### Aufgaben:
(1) An welchem Tag veröffentlichte die ELN-Guerilla laut dem Text über das IKRK in Kolumbien ihre Vorwürfe?
(2) Fassen Sie den Textausschnitt über das IKRK in Kolumbien in zwei Sätzen zusammen.
(3) Schreiben Sie den Text über die Vorwürfe der ELN gegen das IKRK nach dem zuletzt abgedruckten Satz weiter.

### Textausschnitt:
Kolumbien: Das IKRK im Zwielicht

Sonntag, 20. März 2022

 
 
(zas, 20.3.22) Die kolumbianische ELN-Guerilla veröffentlichte am 16. März d. J. schwerwiegendeVorwürfe gegen das IKRK Kolumbien. Hier ihr Schreiben an das IKRK:

 

 

März 2022

Freundlichen Gruss.

Wir dachten, das Internationale Komitee vom Roten Kreuz (IKRK) sei definiert als «eine unparteiische, neutrale und unabhängige Organisation mit der ausschliesslich humanitären Mission, Leben und Würde der Opfer von Krieg und interner Gewalt zu schützen».  Aber leider ändern sein Handeln und die neuen Definitionen, die es angenommen hat, seine Natur und damit seine Rolle in internen Konflikten wie im Fall von Kolumbien substantiell.

Seit über zwei Jahrzehnten gab es eine Koordination mit dem IKRK, um humanitäre Aktionen wie die Freilassung von Festgehaltenen und Kriegsgefangenen voranzubringen. In diesem Sinn schrieben wir Ihnen am 16. Januar:

«Hiermit teilen wir Ihnen mit, dass Guerillaeinheiten der Kriegsfront Darío Ramírez Castro die Sergeantin Dariana del Carmen Mora Beleño vom kolumbianischen Heer mit der ID-Nummer 3'091'350'078 aus Cúcuta, geboren am 12. Juli 1998, gefangen genommen haben. Sie gibt an, für geheimdienstliche Erkundigungen in unsere Operationszone geschickt worden zu sein. Um ihre formelle Übergabe via IKRK zu bewerkstelligen, müssen Sie uns über die Armeeeinheit dieser Person und ihre direkte Befehlskette informieren, so dass anschliessend die Schritte zu ihrer Freilassung als humanitäre Geste in Gang gebracht werden können. Wir verbleiben in Erwartung Ihrer Antwort. Leitung der Kriegsfront Darío Castro.»

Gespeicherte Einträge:
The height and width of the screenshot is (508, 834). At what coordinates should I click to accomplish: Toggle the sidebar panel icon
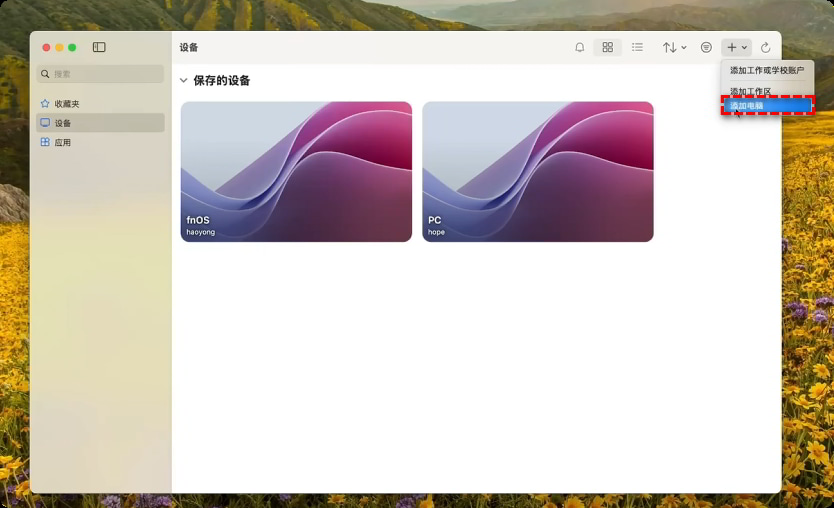click(99, 47)
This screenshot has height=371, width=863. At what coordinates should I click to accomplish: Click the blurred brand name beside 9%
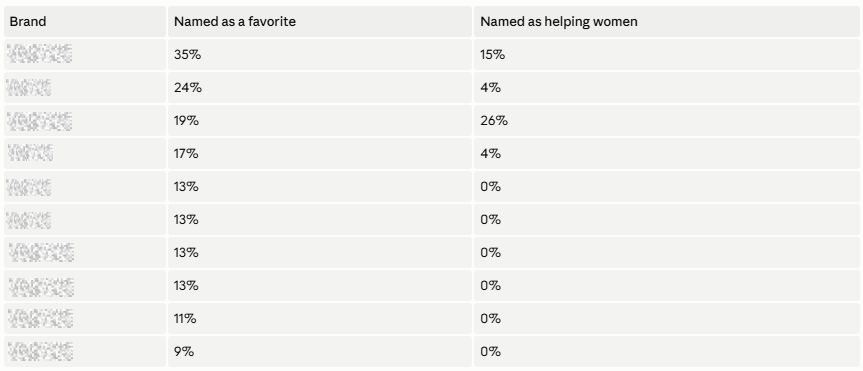pyautogui.click(x=41, y=352)
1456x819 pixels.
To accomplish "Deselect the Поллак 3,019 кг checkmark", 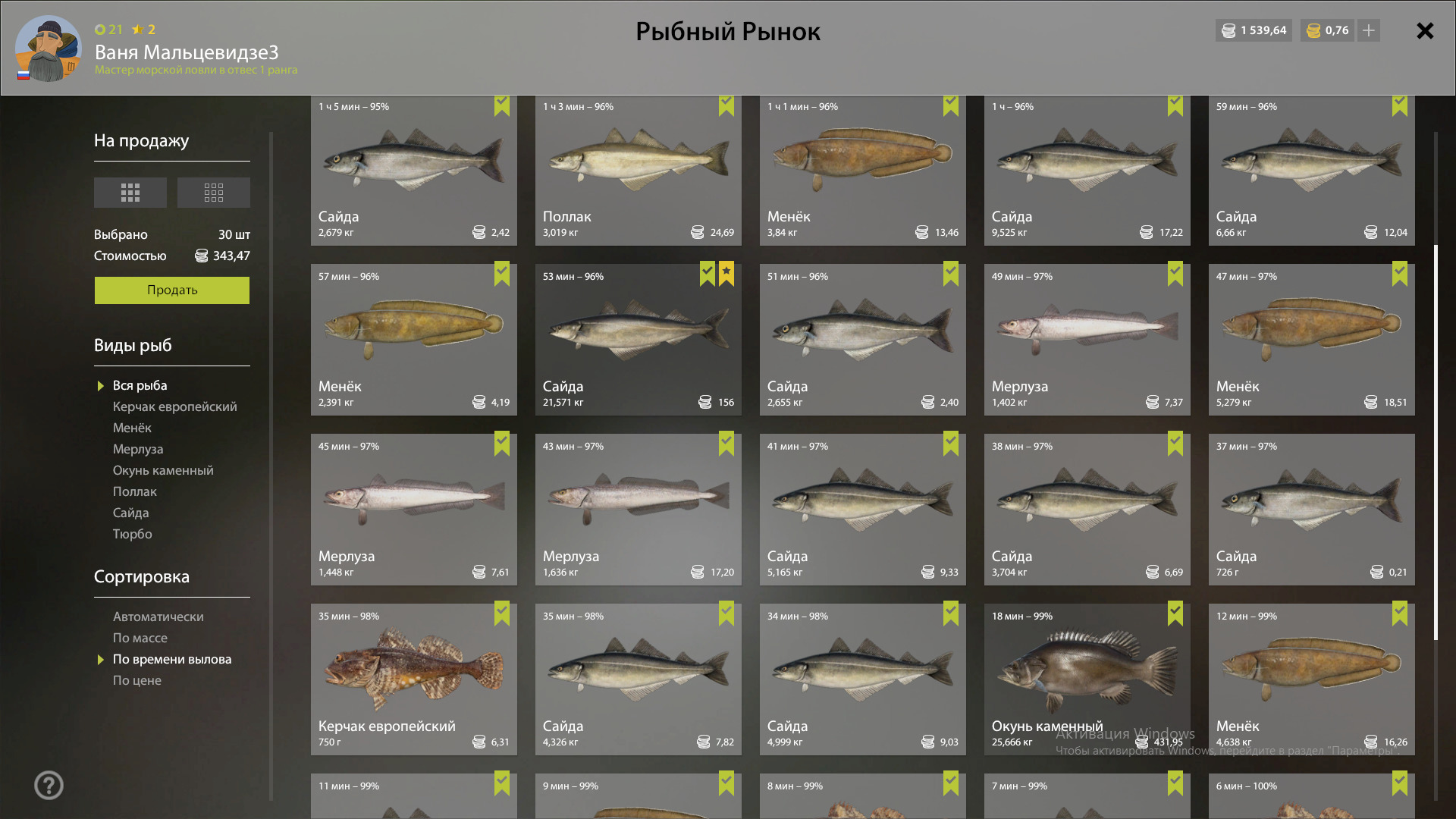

### Lösungen:
(1) Am 16. März 2022.

(2) Die ELN-Guerilla veröffentlichte am 16. März 2022 ein Schreiben mit schweren Vorwürfen gegen das IKRK Kolumbien, dessen Handeln und neue Definitionen nach ihrer Ansicht seine Natur und seine Rolle in internen Konflikten wie in Kolumbien grundlegend verändern. Darin verweist sie auf eine über zwanzigjährige Koordination bei humanitären Aktionen und zitiert ihre Mitteilung vom 16. Januar über die Gefangennahme einer Sergeantin des kolumbianischen Heeres, für deren Übergabe via IKRK sie Angaben zu deren Armeeeinheit und Befehlskette verlangte.

(3)
Erst Mitte Februar erhielten wir von Ihnen eine verbale Antwort, die in der Sie Ihre sehr speziellen Ansichten zur Charakterisierung des kolumbianischen Konflikts darlegten, anders als es mit dem IKRK unter früheren Führungen der Fall war.

Mit der neuen Charakterisierung des kolumbianischen Konflikts anerkennt das IKRK politisch den Clan del Golfo[1], negiert die Existenz politischer Gefangener in Kolumbien und modifiziert sein Prozedere bei Gefangenendienstleistungen.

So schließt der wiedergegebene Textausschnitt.